[Opening RAW DATA section]

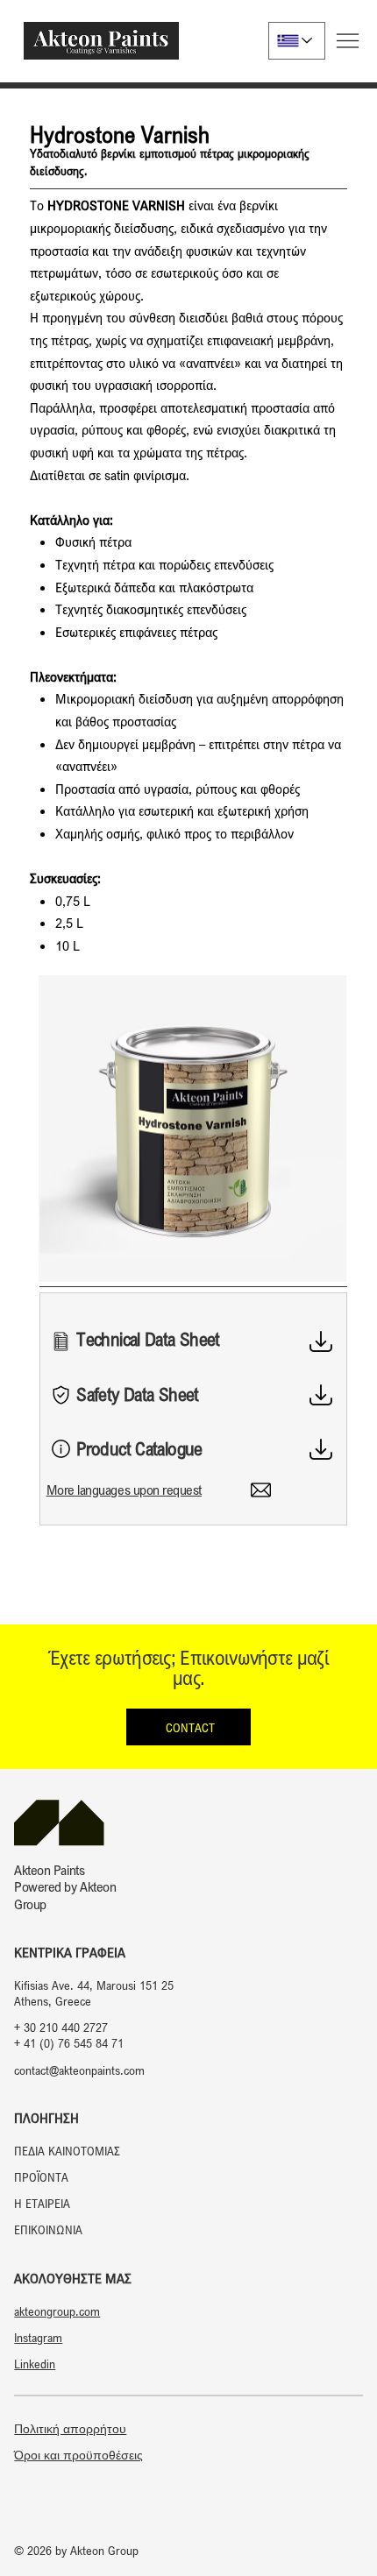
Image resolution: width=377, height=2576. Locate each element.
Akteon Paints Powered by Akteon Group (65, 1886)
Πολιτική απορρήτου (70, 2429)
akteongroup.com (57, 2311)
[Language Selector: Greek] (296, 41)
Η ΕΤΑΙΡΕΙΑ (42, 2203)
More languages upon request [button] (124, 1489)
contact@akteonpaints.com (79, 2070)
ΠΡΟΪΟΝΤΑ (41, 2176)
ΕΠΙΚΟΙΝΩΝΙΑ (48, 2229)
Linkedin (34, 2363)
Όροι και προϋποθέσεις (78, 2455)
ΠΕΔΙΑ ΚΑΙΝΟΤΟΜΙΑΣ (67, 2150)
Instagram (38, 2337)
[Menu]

[Closing RAW DATA section]

INSTRUCTIONS FOR THE TASK: Letter for letter, reproduce every record above and skip the pictures.

FINAL ANSWER:
Image resolution: width=377, height=2576. Locate each element.
Akteon Paints Powered by Akteon Group (65, 1886)
Πολιτική απορρήτου (70, 2429)
akteongroup.com (57, 2311)
[Language Selector: Greek] (296, 41)
Η ΕΤΑΙΡΕΙΑ (42, 2203)
More languages upon request [button] (124, 1489)
contact@akteonpaints.com (79, 2070)
ΠΡΟΪΟΝΤΑ (41, 2176)
ΕΠΙΚΟΙΝΩΝΙΑ (48, 2229)
Linkedin (34, 2363)
Όροι και προϋποθέσεις (78, 2455)
ΠΕΔΙΑ ΚΑΙΝΟΤΟΜΙΑΣ (67, 2150)
Instagram (38, 2337)
[Menu]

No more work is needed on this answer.